■ Information supplied:
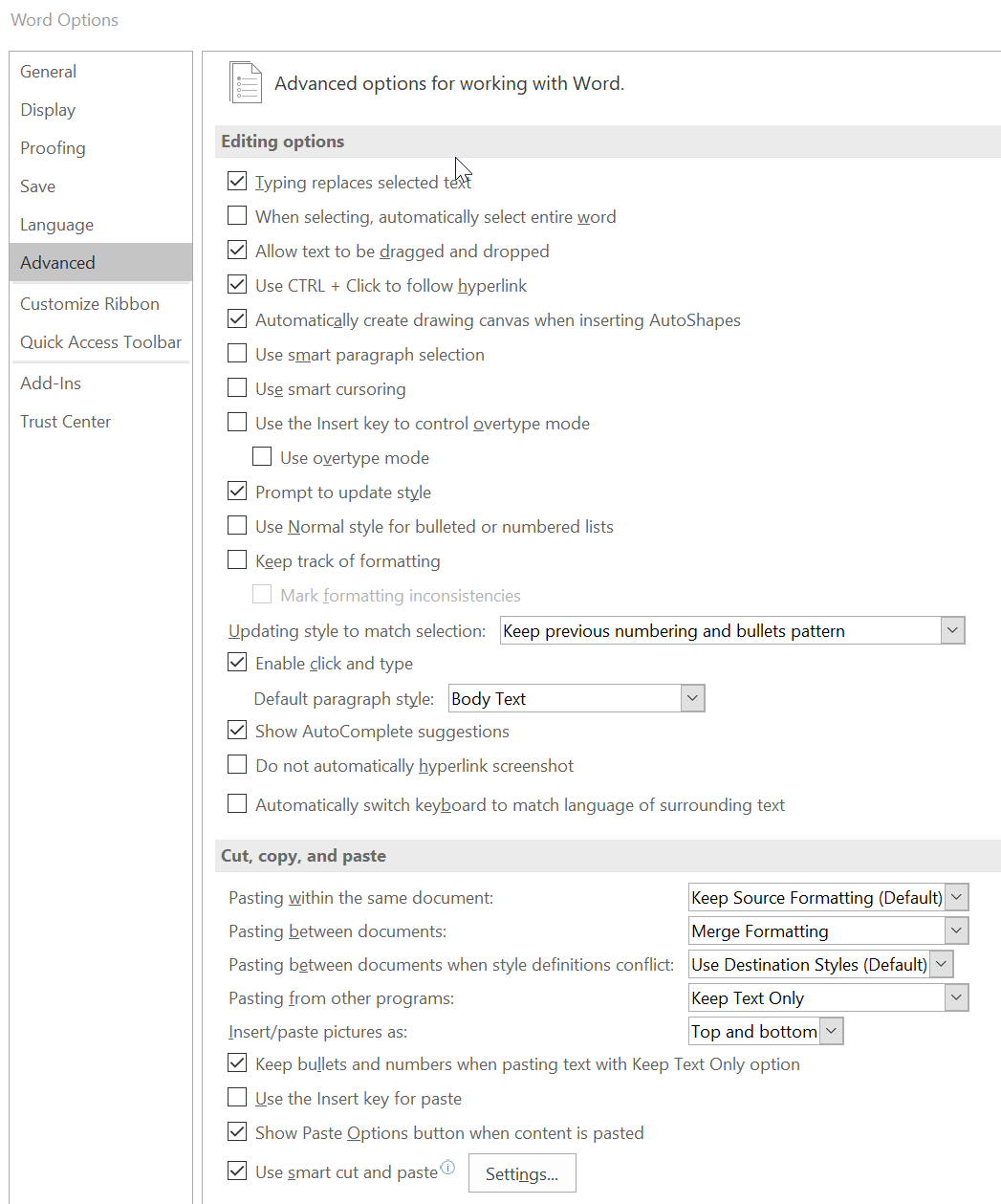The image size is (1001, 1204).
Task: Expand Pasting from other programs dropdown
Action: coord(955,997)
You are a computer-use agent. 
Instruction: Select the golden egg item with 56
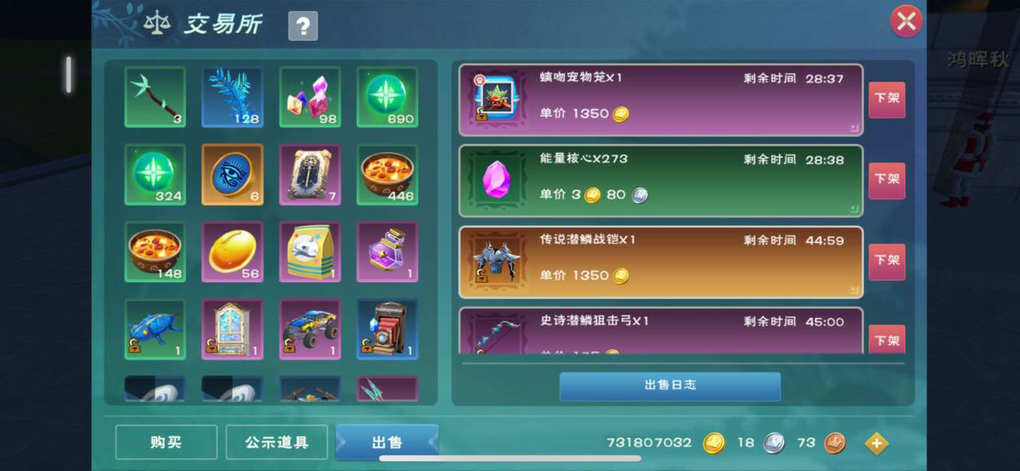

■ Problem statement: Find every line in the entries above that contains the string "golden", and copy each of those lines. Case counts.

■ Task result:
Instruction: Select the golden egg item with 56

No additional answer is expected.